Error messages will appear in red text in your Console and will start with the word “Error:”. Warning messages are also (usually) in red text, but are often either harmless or informative, so make sure to read the message first and see if it says “Error” or not. Here are some initial steps to take when you encounter an error:
- First, try to stay calm; problems happen to everyone, no matter their skill level.
- Read through the error or warning message and see if you can understand what R is telling you. Some common error messages include:
- “Could not find function”: Usually means that you have misspelled the function or an R package has not loaded properly.
- “Object not found”: Usually means that you have not initialized (created) the object or the object is initialized but empty.
- “Error in…”: Usually means that you are referring to an object that doesn’t exist.
- “Unexpected symbol in…”: Usually means that you misspelled a variable or object name, so R can’t find it.
- Go over the code again and carefully check for any mistakes:
- Missing commas or pipes?
- Missing end brackets like
],), or}? - Capitalized something that shouldn’t be capitalized?
- Object or column name misspelled?
- Forgot to load your data before working on it?
- Forgot to load or re-load your packages? Packages are automatically unloaded when you exit RStudio and R. So you need to load them each new session with the
library()function.
- Go back to the start of the code and run each line one at a time, to see where the problem occurs. You will get an opportunity to practice this later, once you are working with bigger chunks of code.

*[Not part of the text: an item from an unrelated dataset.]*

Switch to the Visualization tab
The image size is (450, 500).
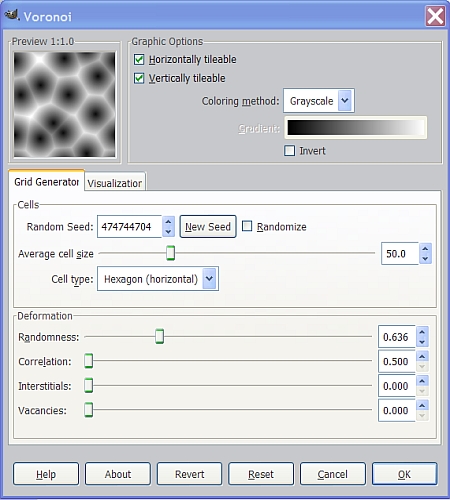coord(115,182)
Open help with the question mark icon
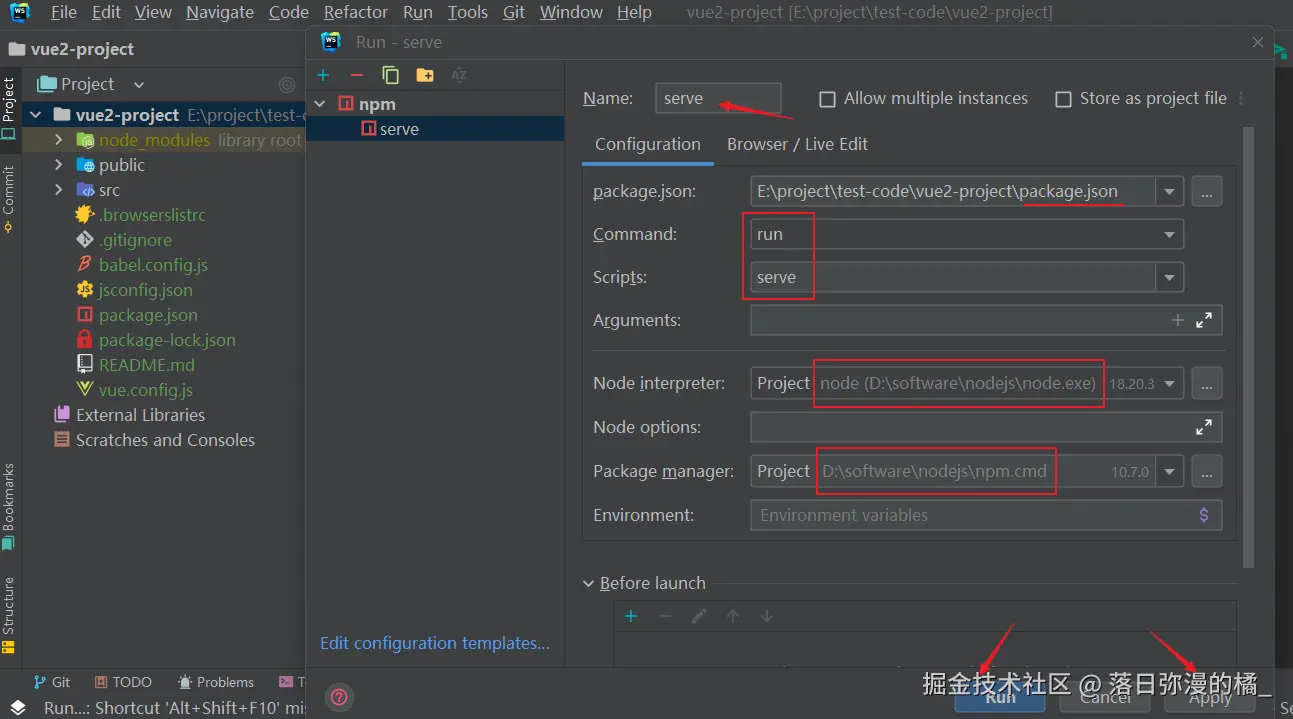1293x719 pixels. click(338, 697)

If you still can’t find the problem, here are some other steps to take:
Restart the R session with Ctrl-Shift-F10Ctrl-Shift-F10 or with the Palette (Ctrl-Shift-PCtrl-Shift-P, then type “restart”) or with the menu item
Session -> Restart R. Then load your packages (and data if needed) and run the code from the beginning, tracking which objects get created, and if the proper object name is used later on.(Rarely need to do) Close/re-open RStudio and try again.
Use
help()or?to access built-in documentation about a function or package. You may be using the function incorrectly, so find out more about the function by looking at the built-in documentation. The documentation will open up in the “Help” pane of RStudio (bottom right-hand corner). Try it out: Enter either of the following commands into the Console and run it (hitEnter).Console
?colnames help(colnames)Sometimes, this documentation can be hard to read and seem overly complex for a beginner. You can also try finding the website for the package you are having trouble with, as they often have guides that are a little easier to understand. The tidyverse packages all have amazing documentation that you can use to help you with problems you may have.

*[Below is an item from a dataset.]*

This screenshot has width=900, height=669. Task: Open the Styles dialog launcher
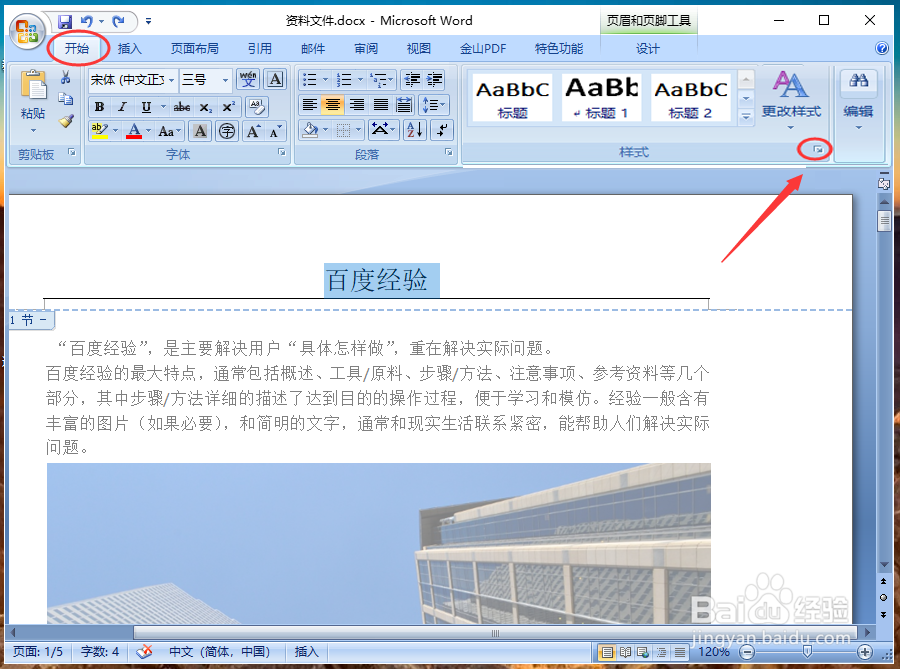816,148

Consider explaining the problem out loud to a colleague or friend. (or to yourself!) You might find that, in verbally going through the problem and explaining it, you will likely come up with the solution yourself.
Take a break and come back to it later!
Google it. Chances are that someone has already encountered that error and has asked about it online. In fact, those who are “experts” in coding languages like R are experts largely because of their skill in knowing the right words or terms or questions to ask Google. Usually googling the error message will be enough to find the answer, but sometimes you’ll need to include “R” or “rstats” and the relevant package or function as a keyword in your search.
If all else fails, you can always turn to the trusty online R community. Check StackOverflow, a coding-related question and answer website, to see whether your issue has already been asked and solved by others. If it hasn’t and you are considering submitting a question, make sure to read the posting guides beforehand to ensure that you are asking the question in a helpful way.
Final words: It is important to always work towards writing “better” and “neater” code, as this can make it easier to break down pieces of code and troubleshoot problems. Knowing how to do that takes some experience, that you can only get by practicing more coding!